◆ **Written task**:
For each statement, say yes or no on whether it agrees with the passage on habeas corpus exhaustion below, and quote the deciding words: (a) to fairly present a claim, a petitioner must cite the specific provisions of the federal constitution; (b) the state prisoner bears the burden of showing exhaustion of state remedies for each claim; (c) an application may be dismissed as a mixed petition if state court remedies have not been exhausted for all of its claims.

◆ **Provided text**:
---+---
Pursuant to 28 U.S.C. § 2254(b)(1), an application for a writ of habeas corpus may not be granted unless it appears that the petitioner has exhausted state remedies or that no adequate state remedies are available or effective to protect the petitioner's rights. See O'Sullivan v. Boerckel, 526 U.S. 838 (1999); Dever v. Kan. State Penitentiary, 36 F.3d 1531, 1534 (10th Cir. 1994). The exhaustion requirement is satisfied once the federal claim has been fairly presented to the state courts. See Castille v. Peoples, 489 U.S. 346, 351 (1989). Fair presentation requires the federal issue to be properly presented "to the highest state court, either by direct review of the conviction or in a postconviction attack." Dever, 36 F.3d at 1534.

The "substance of a federal habeas corpus claim" must have been presented to the state courts to satisfy the fair presentation requirement. Picard v. Connor, 404 U.S. 270, 278 (1971); see also Nichols v. Sullivan, 867 F.2d 1250, 1252 (10th Cir. 1989). Fair presentation does not require a habeas corpus petitioner to cite "book and verse on the federal constitution." Picard, 404 U.S. at 278 (internal quotation marks omitted). However, "[i]t is not enough that all the facts necessary to support the federal claim were before the state courts, or that a somewhat similar state-law claim was made." Anderson v. Harless, 459 U.S. 4, 6 (1982) (per curiam) (citation omitted). A claim must be presented as a federal constitutional claim in order to be exhausted. See Duncan v. Henry, 513 U.S. 364, 365-66 (1995) (per curiam).

A petitioner's blanket statement that state remedies have been exhausted does not satisfy the burden of demonstrating a claim was fairly presented to the state courts. See Olson v. McKune, 9 F.3d 95 (10th Cir. 1993); see also Fuller v. Baird, 306 F. App'x 430, 431 n.3 (10th Cir. 2009) (finding a bald assertion unsupported by court records is insufficient to demonstrate state remedies are exhausted). "If state courts are to be given the opportunity to correct alleged violations of prisoners' federal rights, they must surely be alerted to the fact that the prisoners are asserting claims under the United States Constitution." Duncan, 513 U.S. at 365-66. "The exhaustion requirement is not one to be overlooked lightly." Hernandez v. Starbuck, 69 F.3d 1089, 1092 (10th Cir. 1995). A state prisoner bringing a federal habeas corpus action bears the burden of showing he has exhausted all available state remedies for each particular claim. See Miranda v. Cooper, 967 F.2d 392, 398 (10th Cir. 1992). Even if state remedies have been properly exhausted as to one or more of the claims presented, a habeas corpus application is subject to dismissal as a mixed petition unless state court remedies have been exhausted for all of the claims raised. See Rose v. Lundy, 455 U.S. 509, 522 (1982); Harris v. Champion, 48 F.3d 1127, 1133 (10th Cir. 1995). The Court will now discuss whether Petitioner exhausted his second and third claims.
---+---
◆ **Data excerpt**:
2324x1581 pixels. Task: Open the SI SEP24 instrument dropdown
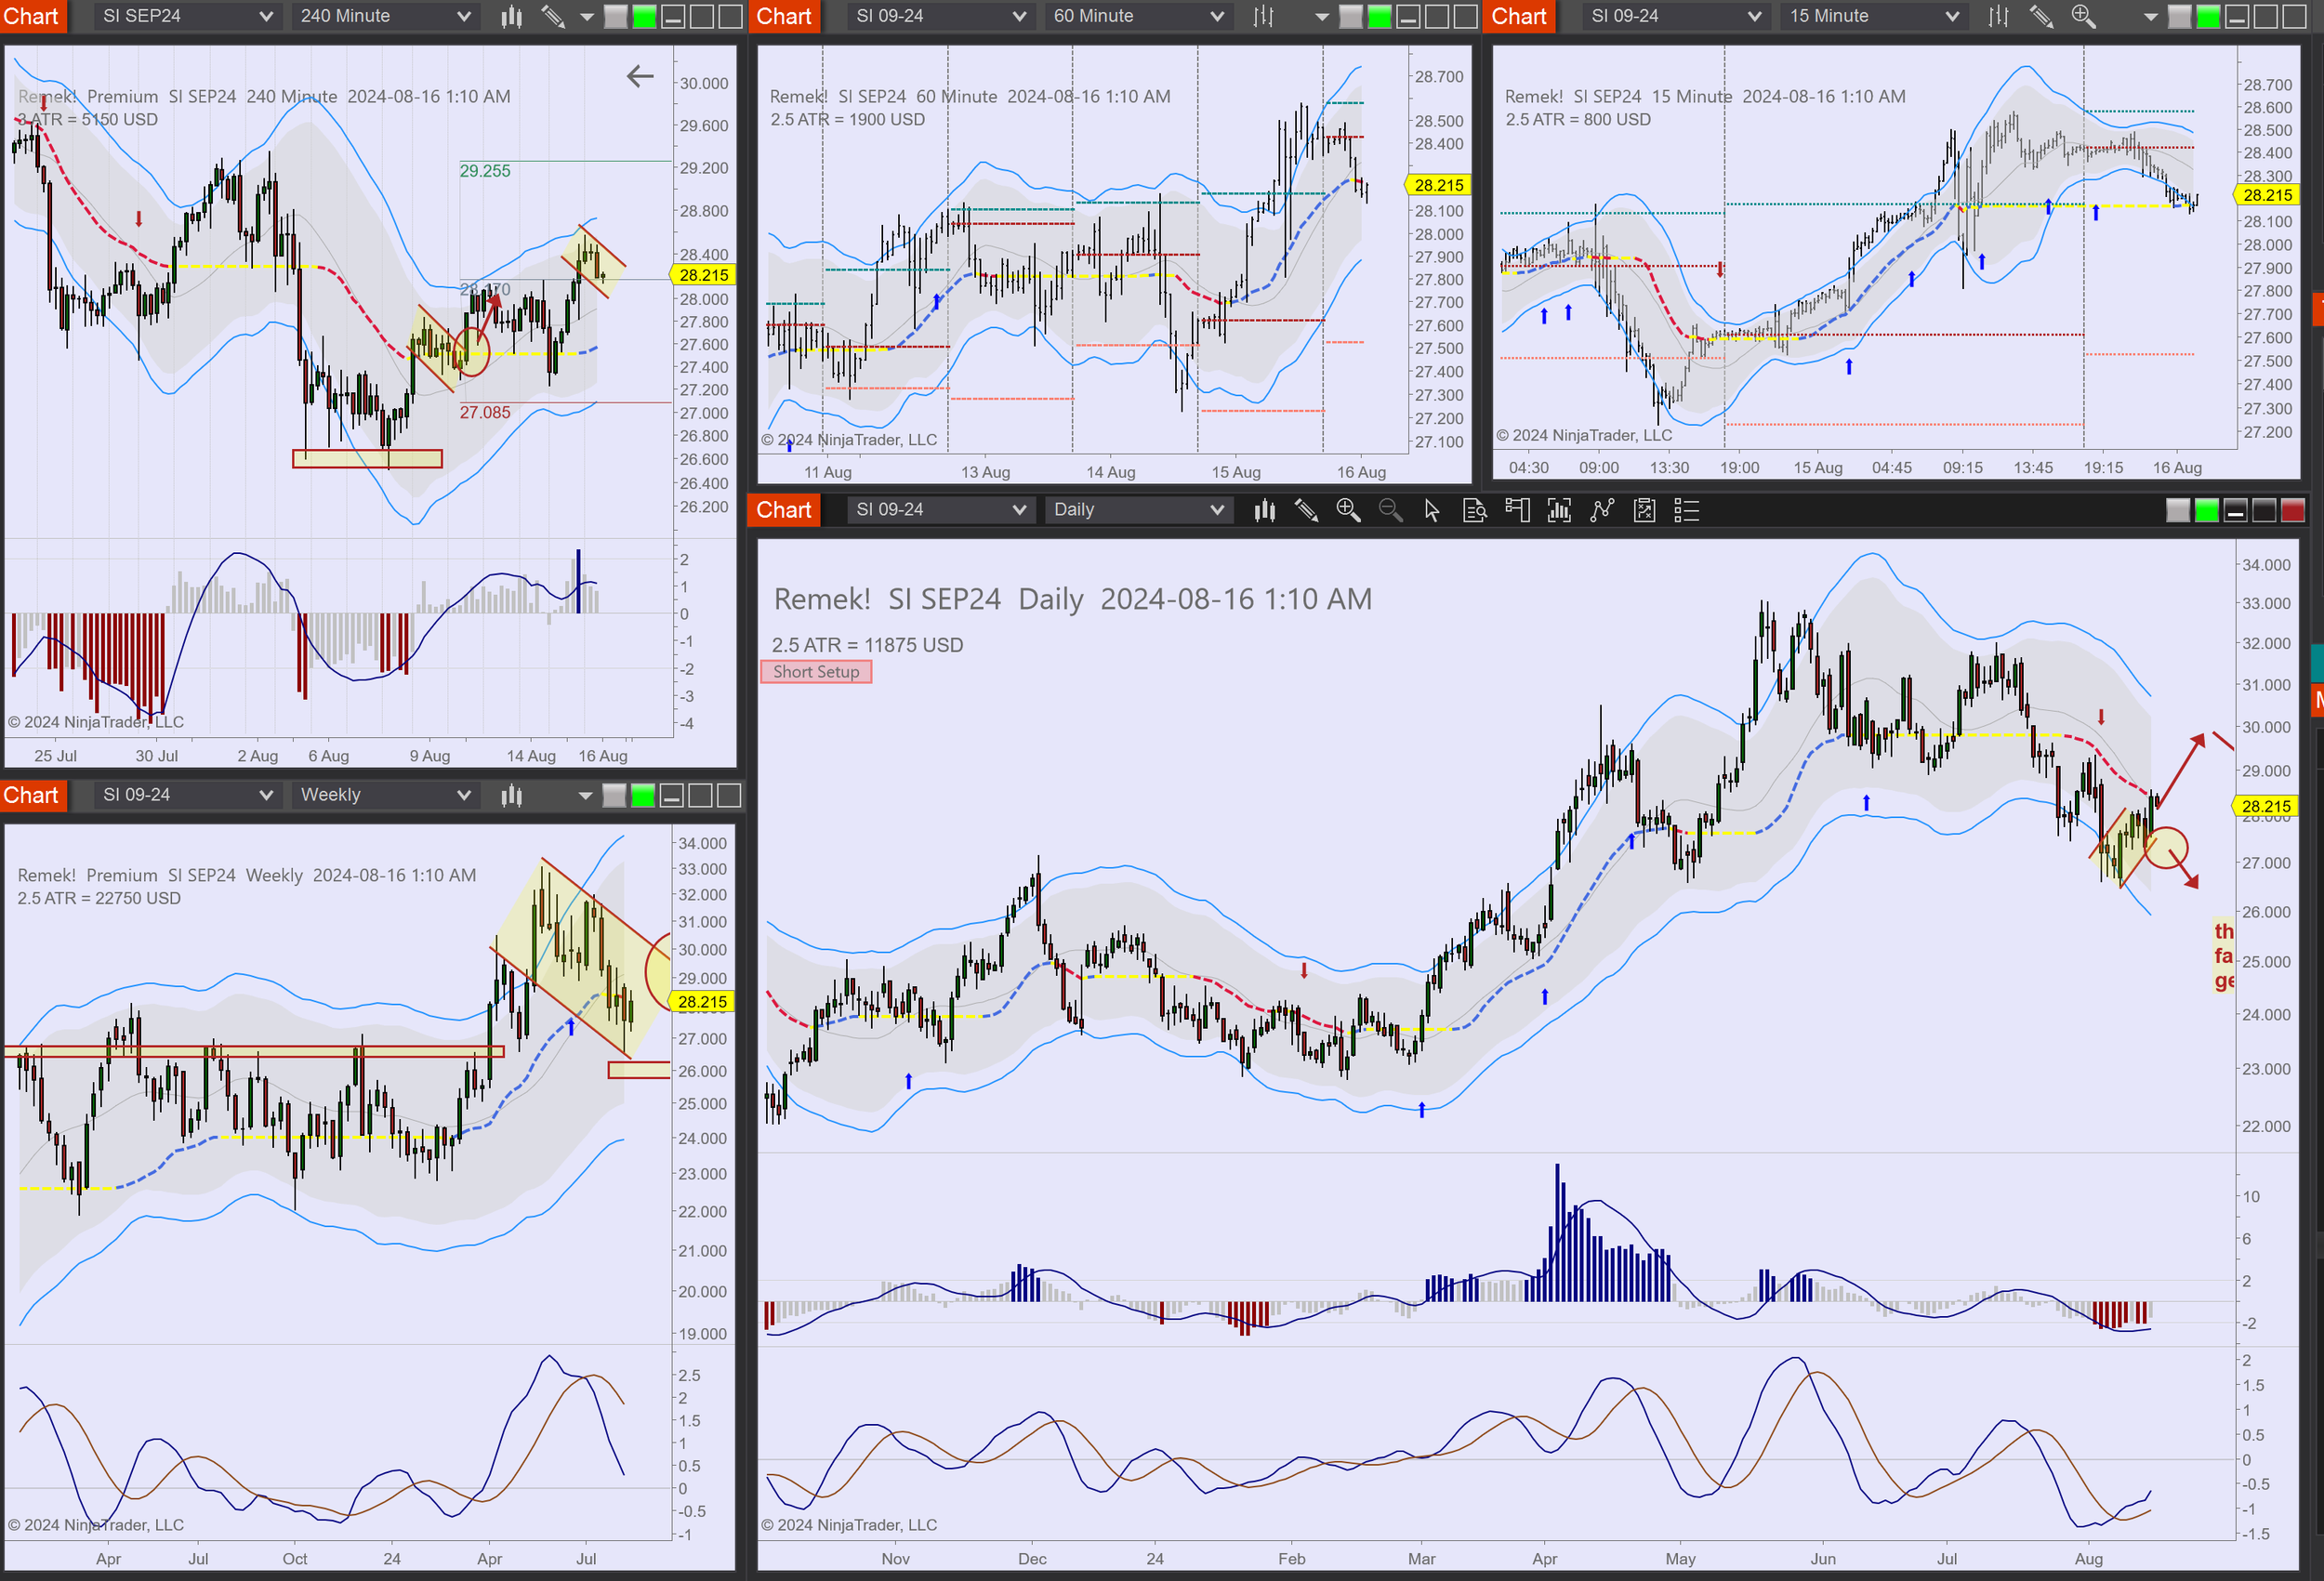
---+---
◆ **Solution for this exercise**:
(a) No: "Fair presentation does not require a habeas corpus petitioner to cite"
(b) Yes: "A state prisoner bringing a federal habeas corpus action bears the burden of showing he has exhausted all available state remedies for each particular claim."
(c) Yes: "a habeas corpus application is subject to dismissal as a mixed petition unless state court remedies have been exhausted for all of the claims raised."